Kunkel credited MarineLINE’s capabilities as being key to the conversion.
“MarineLINE brings you as close to stainless steel tanks as possible,” he said. “If I’m carrying methanol tomorrow, I can carry ethanol on Friday without considering coating recovery. That ease of cleaning and turnaround with MarineLINE is paramount. It doesn’t have to recover like a phenolic. An epoxy can take days, by comparison, or may not even be able to carry the more corrosive chemicals. MarineLINE gives you the ability to take the most aggressive cargoes.”
Advanced Polymer Coatings Global Marine Manager Capt. Onur Yildirim said there is great pride in working on a project that is a first.

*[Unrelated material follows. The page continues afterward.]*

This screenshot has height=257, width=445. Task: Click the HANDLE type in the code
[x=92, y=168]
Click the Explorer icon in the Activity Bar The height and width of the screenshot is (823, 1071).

“We’d like to thank Marathon, Amtech, Gulf Marine Repair and Anchor Sandblasting & Coating for investing in MarineLINE,” he said. “There is a crunch looming with demand for chemicals rising and a shortage of specialist vessels. As a result, we are excited to grow more in the domestic U.S. market. This conversion shows MarineLINE can be applied to coastal and inland marine chemical barges and ATBs here in the U.S., making them more flexible. The key is to help operators improve cargo readiness and compete in more specialized trades.”
Gulf Marine Repair CEO Richard McCreary said the scale of the job saw each piece of machinery on the vessel dismantled, inspected and rebuilt or upgraded.
“I’m proud of the whole team in the yard, our workforce and contractors,” he said. “It was a very complex job with the vast amount of steel installed, while the vessel was afloat, before the application of MarineLINE itself. Gulf Marine is now the only yard in America with expertise in how to apply MarineLINE. As a result, we think Gulf Marine is in pole position to convert more ATBs to chemical carriers, as many of them discharge at the Port of Tampa — the biggest refined product import port in Florida. We also think Gulf Marine could serve the market for applying MarineLINE to the MR tankers the U.S. wants to build.”
Tony Stokes, president of Anchor Sandblasting and Coating, which applied MarineLINE, said the job was a first for his team, having not used the coating before.
“We received a lot of help from the MarineLINE and Amtech teams,” he said. “They took us out to shipyards in Turkey to see how the coating is applied, then had engineers and inspectors on site to help with the application.”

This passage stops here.